▸ **SUPPLIED DATA**:
** start **

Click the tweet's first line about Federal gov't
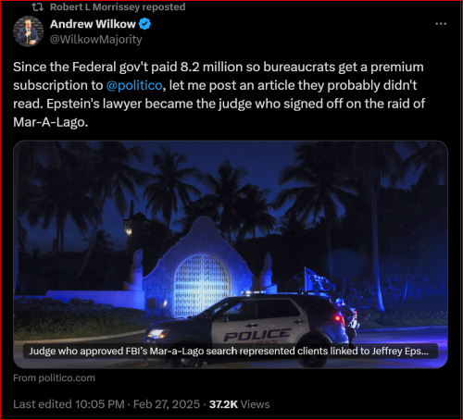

** end **
** start **

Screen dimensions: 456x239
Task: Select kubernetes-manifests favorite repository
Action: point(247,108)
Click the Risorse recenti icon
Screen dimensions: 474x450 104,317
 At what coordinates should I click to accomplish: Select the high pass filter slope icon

** end **

▸ **WHAT YOU ARE ASKED TO DO**:
Count the lines in the rows above that contain the string "icon", with case counting, and reply with only that number.

▸ **FINISHED EXERCISE**:
2